_WHAT IS NEEDED_.
Tally the lines below containing "heading" and report only the total.

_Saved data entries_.
**********
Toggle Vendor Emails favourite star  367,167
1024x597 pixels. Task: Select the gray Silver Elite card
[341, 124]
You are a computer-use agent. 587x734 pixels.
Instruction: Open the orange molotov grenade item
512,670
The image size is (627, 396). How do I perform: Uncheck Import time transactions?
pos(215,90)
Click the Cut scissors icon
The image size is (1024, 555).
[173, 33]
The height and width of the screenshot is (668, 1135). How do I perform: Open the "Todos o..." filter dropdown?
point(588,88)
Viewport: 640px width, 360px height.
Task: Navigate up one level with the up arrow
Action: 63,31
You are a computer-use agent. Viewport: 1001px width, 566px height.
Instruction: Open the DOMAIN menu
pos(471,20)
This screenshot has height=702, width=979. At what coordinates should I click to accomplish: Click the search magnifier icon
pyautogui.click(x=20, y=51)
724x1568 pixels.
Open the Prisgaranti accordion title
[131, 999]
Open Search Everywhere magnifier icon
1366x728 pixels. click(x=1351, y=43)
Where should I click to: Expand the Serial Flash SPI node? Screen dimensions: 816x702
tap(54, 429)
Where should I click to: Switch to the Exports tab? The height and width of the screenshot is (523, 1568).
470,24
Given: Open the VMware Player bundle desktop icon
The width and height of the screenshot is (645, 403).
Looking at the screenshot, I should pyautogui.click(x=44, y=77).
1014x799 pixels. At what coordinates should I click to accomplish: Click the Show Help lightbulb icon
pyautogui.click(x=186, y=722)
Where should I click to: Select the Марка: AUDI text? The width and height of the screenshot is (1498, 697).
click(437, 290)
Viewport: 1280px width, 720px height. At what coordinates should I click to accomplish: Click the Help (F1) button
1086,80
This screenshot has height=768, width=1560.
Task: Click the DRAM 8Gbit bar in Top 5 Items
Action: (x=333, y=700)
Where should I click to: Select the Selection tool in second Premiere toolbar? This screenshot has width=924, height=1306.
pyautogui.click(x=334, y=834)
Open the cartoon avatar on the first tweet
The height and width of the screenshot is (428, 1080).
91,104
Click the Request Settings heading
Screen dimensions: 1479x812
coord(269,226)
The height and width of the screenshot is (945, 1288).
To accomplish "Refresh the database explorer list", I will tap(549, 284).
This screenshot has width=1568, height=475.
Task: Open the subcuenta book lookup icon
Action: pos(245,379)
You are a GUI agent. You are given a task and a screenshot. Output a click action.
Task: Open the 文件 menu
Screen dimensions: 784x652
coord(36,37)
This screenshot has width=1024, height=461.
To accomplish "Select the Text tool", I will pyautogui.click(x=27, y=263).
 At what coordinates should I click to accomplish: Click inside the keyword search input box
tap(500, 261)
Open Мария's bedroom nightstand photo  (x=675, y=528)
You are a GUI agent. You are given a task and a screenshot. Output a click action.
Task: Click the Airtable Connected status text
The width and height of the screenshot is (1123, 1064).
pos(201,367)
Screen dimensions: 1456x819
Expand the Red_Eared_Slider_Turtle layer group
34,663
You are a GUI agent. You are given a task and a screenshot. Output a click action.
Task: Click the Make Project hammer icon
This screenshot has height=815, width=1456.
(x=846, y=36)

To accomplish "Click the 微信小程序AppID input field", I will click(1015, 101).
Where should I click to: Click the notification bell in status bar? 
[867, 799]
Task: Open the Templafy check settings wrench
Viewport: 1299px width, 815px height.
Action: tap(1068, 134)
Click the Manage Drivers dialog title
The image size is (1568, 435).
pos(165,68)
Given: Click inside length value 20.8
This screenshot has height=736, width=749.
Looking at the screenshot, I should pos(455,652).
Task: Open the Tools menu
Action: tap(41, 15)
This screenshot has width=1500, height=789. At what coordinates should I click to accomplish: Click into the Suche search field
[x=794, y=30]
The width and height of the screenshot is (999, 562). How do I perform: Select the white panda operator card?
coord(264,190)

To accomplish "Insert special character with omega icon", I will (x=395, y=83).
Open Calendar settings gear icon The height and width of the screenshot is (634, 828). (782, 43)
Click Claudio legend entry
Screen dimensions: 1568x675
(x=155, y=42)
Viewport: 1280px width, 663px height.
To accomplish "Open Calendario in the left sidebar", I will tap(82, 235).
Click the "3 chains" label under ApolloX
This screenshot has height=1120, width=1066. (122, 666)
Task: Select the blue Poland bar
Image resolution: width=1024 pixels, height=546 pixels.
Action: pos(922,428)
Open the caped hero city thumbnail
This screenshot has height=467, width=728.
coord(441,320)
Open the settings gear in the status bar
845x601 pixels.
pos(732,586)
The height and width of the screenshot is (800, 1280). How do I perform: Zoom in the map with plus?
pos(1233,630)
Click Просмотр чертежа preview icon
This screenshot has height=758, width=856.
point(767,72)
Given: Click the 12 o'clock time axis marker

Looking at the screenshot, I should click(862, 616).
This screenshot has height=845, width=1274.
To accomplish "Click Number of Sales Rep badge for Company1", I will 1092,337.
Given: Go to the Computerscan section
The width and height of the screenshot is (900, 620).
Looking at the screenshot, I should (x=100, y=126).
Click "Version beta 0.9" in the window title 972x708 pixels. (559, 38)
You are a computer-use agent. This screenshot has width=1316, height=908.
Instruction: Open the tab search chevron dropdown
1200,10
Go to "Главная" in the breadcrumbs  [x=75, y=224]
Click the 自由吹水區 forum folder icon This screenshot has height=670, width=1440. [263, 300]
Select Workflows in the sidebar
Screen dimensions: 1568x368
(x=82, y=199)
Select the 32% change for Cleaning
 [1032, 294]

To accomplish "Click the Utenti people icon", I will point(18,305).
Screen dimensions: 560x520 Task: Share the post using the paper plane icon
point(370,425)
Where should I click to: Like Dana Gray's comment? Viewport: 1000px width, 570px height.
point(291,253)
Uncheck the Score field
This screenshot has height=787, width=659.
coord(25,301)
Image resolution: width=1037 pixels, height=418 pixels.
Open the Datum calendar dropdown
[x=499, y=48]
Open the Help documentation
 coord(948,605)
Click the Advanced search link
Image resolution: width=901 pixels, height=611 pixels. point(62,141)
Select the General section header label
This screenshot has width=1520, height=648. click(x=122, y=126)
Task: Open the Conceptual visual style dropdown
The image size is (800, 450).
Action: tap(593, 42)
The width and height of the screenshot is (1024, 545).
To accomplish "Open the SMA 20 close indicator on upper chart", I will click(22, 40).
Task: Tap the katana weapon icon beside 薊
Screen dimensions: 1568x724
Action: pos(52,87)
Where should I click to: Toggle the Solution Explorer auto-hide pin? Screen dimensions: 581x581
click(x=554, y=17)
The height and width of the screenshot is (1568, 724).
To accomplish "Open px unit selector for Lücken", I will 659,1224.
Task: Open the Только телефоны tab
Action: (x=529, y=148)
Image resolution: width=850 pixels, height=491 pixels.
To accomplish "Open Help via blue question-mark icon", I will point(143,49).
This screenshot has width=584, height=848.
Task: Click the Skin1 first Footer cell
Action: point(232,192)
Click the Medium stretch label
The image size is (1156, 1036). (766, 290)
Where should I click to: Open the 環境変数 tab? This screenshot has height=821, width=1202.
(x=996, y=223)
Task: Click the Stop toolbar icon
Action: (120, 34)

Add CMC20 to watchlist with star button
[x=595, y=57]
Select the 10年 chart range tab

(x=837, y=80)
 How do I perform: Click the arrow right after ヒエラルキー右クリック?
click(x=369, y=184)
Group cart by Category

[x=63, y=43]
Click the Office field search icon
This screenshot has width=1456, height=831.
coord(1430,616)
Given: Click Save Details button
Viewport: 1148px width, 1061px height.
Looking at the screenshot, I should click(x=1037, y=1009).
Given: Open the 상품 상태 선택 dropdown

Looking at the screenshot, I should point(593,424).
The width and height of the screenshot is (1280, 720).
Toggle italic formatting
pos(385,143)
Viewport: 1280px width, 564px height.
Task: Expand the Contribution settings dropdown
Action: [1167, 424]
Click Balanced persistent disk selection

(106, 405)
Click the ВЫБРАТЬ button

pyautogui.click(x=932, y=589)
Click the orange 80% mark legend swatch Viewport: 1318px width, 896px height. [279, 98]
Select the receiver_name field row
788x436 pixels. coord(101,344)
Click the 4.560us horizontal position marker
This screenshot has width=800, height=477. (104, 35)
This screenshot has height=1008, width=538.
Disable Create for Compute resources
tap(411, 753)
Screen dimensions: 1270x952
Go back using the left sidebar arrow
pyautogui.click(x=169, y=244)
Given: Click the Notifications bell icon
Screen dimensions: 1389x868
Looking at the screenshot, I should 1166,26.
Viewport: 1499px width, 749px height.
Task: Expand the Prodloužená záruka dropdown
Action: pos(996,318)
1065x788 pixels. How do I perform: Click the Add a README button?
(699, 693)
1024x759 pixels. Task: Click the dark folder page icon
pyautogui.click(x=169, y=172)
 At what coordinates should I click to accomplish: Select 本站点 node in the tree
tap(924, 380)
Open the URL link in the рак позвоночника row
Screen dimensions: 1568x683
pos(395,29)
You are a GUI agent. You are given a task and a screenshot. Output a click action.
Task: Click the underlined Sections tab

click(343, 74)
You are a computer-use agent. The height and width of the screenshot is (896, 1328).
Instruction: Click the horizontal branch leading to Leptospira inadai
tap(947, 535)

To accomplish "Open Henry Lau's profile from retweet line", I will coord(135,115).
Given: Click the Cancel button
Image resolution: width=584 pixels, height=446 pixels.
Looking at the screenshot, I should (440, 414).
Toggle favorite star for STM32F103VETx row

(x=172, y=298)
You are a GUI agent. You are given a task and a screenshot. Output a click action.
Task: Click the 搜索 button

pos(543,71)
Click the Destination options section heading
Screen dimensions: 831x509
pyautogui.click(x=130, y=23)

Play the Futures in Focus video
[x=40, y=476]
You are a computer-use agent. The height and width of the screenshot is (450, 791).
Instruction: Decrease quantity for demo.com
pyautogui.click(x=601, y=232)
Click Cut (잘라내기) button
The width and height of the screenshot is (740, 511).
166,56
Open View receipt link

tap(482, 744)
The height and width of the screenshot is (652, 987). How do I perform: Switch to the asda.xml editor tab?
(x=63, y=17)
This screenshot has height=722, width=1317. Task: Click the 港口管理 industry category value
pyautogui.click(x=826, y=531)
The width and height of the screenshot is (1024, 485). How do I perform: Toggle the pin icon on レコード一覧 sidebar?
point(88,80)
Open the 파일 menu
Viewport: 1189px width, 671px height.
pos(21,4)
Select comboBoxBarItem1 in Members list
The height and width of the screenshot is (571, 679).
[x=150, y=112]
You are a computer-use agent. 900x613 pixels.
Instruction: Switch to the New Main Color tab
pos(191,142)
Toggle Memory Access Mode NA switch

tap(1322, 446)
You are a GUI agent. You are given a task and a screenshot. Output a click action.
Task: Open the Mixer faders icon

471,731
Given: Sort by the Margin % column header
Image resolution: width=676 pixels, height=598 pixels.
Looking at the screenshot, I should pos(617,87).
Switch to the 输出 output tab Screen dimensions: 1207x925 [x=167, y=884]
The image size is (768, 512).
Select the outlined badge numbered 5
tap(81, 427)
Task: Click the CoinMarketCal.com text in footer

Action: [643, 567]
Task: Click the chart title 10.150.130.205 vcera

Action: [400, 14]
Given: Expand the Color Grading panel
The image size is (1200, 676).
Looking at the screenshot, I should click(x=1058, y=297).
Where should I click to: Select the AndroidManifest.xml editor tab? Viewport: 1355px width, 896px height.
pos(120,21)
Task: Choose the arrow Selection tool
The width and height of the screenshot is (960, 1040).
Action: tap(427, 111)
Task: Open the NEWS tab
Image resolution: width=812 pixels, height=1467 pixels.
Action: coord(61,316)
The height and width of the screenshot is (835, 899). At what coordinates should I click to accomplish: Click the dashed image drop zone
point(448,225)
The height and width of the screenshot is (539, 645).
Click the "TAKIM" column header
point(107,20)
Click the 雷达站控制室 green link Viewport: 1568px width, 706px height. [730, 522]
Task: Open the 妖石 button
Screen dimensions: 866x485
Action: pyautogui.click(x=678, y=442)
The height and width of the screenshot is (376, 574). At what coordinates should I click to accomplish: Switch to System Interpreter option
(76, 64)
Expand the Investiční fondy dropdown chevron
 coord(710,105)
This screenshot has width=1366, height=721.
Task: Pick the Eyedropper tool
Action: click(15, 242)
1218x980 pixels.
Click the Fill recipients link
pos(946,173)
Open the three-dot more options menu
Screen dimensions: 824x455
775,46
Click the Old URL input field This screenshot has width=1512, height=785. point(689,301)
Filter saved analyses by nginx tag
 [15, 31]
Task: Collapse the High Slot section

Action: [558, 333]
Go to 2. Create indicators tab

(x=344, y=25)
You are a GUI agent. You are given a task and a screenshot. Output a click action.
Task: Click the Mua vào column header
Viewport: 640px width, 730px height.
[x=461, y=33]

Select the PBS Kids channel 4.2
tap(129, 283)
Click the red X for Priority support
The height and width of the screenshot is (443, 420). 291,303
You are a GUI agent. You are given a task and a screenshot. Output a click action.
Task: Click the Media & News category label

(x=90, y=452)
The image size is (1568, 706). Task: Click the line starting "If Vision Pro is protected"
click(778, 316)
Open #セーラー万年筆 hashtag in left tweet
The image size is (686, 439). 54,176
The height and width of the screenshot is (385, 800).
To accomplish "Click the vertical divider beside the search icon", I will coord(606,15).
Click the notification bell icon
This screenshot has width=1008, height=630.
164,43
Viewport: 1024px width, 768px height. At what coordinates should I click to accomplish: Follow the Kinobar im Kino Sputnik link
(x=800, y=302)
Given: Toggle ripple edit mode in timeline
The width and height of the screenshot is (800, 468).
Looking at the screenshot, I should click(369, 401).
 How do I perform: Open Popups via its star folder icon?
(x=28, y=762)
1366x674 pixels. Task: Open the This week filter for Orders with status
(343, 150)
**********
_RESPONSE TO THIS TASK_.
2